After this, I tried to carry on, even when Alan returned to the office. Oh, and conveniently, Alan was away during my coworker’s tirade but somehow she either calmed down or learned to behave in front of the boss.

My head was out of focus by now. The last thing I remember is my coworker telling me to write down a number she wanted me to call. I feebly wrote down the first six digits before I barely heard her say the last four digits. A dim voice in me pushed me to ask her to repeat what she said. The voice, my internal voice, grew weaker by the second until I could no longer hear it. None of the work was relevant to me anymore, it seemed. I gave up the fight. I felt lightheaded and I don’t know where I got the strength from but I stood up and went to my boss’s desk. I asked to speak with him outside. He studied me for two beats and asked what was wrong. I bit my lip and exhaled a breath to keep from crying as I unlocked the front door and stepped out, hoping he would just trust me and follow me out. I did not want to speak to him within earshot of my coworker.

I told Alan I didn’t think I was the right fit for this job. He seemed to understand. For a minute there, I thought he did. He was cordial about my decision to leave and seemed to emotionally distance himself from my leaving by not giving his opinion on whether I was right or wrong in doing so. He tried to end the conversation then and there by saying he had a lot of work to do and had to go, but I insisted he stay. So then he was explaining that, yes, the job moves very fast and I was expected to move at a rapid pace with multitasking because that’s the nature of how their business runs. Yet I also felt like he was holding me accountable for not being flexible and being able to keep up.
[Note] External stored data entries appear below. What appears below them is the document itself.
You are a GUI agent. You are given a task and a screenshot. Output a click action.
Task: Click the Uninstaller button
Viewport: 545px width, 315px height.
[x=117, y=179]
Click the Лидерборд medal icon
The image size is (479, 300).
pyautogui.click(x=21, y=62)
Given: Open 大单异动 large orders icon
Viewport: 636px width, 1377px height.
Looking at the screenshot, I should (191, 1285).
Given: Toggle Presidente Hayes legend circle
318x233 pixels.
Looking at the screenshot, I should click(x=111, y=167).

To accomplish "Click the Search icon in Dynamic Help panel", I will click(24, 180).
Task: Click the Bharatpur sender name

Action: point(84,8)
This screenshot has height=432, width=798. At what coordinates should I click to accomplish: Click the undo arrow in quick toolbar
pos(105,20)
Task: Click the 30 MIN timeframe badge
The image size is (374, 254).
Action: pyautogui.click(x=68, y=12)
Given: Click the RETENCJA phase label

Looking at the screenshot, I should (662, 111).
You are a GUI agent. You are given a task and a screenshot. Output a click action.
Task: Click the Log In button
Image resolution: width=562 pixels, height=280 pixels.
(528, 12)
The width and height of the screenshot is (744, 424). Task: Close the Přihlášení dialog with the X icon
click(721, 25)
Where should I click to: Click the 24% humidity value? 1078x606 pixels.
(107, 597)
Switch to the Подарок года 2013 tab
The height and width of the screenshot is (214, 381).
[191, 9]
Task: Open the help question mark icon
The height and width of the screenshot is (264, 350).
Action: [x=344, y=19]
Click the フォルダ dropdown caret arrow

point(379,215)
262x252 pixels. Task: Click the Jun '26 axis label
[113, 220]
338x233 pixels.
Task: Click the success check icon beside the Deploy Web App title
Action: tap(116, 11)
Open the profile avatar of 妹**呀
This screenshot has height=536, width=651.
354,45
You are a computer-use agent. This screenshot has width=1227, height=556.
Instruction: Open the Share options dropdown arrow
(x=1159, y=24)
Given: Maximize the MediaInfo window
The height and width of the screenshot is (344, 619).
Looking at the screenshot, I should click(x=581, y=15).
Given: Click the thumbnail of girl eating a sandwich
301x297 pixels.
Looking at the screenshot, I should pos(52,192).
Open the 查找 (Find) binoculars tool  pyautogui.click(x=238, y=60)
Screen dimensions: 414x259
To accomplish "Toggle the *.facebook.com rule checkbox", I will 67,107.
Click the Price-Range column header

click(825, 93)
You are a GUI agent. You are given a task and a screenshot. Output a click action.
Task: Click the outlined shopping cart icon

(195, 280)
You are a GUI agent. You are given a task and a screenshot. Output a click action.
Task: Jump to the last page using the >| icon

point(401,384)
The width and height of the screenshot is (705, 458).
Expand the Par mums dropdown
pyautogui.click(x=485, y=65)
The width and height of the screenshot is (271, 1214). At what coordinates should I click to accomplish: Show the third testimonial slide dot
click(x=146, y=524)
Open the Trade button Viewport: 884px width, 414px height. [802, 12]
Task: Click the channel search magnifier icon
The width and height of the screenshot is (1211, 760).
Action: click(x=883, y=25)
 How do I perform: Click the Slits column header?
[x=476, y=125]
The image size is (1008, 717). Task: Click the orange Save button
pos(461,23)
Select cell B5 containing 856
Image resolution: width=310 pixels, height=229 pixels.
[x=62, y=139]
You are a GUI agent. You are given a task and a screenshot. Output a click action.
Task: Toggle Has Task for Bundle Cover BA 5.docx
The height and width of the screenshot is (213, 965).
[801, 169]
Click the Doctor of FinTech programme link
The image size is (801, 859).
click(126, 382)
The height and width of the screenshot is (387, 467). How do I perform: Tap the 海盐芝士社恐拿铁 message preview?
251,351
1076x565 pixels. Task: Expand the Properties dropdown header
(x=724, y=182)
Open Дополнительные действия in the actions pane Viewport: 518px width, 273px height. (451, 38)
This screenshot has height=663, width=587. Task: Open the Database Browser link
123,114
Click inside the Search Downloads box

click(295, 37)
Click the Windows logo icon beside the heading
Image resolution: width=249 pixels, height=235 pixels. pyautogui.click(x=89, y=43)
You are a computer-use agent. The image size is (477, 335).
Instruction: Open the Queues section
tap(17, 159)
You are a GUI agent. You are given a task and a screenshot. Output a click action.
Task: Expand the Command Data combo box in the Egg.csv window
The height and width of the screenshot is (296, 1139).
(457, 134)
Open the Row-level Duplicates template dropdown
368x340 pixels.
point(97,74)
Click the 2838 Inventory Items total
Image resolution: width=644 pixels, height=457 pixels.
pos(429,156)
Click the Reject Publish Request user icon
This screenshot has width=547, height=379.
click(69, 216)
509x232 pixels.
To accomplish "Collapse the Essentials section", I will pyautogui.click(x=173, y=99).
He said they cannot alter the business style to fit my comfort level, especially if how people talk or interact in the office is a bit more abrasive or less polished than I am used to. I understand that, though I tried to explain that I didn’t feel strong enough to be trying to better my anxiety problems and work at a breakneck speed at the same time. He suggested I was making excuses when I’ve been able to come into work every day so far and haven’t actually done anything to ruin the business. I wanted to shout at him, “Do you even know how much it has taken out of me to make myself show up to work every day? Do you know how many times I’ve wanted to just leave?”

I was floored when he said I had mentioned that I am a bit shy and it takes me longer to open up to people. Is this what he thinks I’ve been doing all this time? Being shy? I was most hurt by him accusing me of wanting to not do work or make phone calls on the job. He outright stated that, “Maybe, for some reason, you just don’t like to work.” As if he couldn’t see that my anxiety plus such a fast paced environment with huge expectations wasn’t a dangerous combination for me. I was surprised he stated I used up too much of his time that afternoon (when I confessed to him about my social anxiety) and that he actually had a lot to do when he ended up spending an hour talking to me then. That hurt me. So he was saying I basically wasted his time?

He defended my coworker, and much like his defense that multitasking and being fast is just part of the job, he insisted that her personality is the way it is and perhaps I could use it to see that maybe I need more patience while helping her. Patience, for someone as overbearing as her and an attitude problem like her? Fine, I’ll bite, maybe I could have pulled back from the situation a little and understand she was dealing with a lot of work plus having to help me. But, she also did not need to rip into me and vent her anger onto me. I don’t even want to envision what the rest of my week might have been like under her awful reign had I walked back into that office and shouldered on.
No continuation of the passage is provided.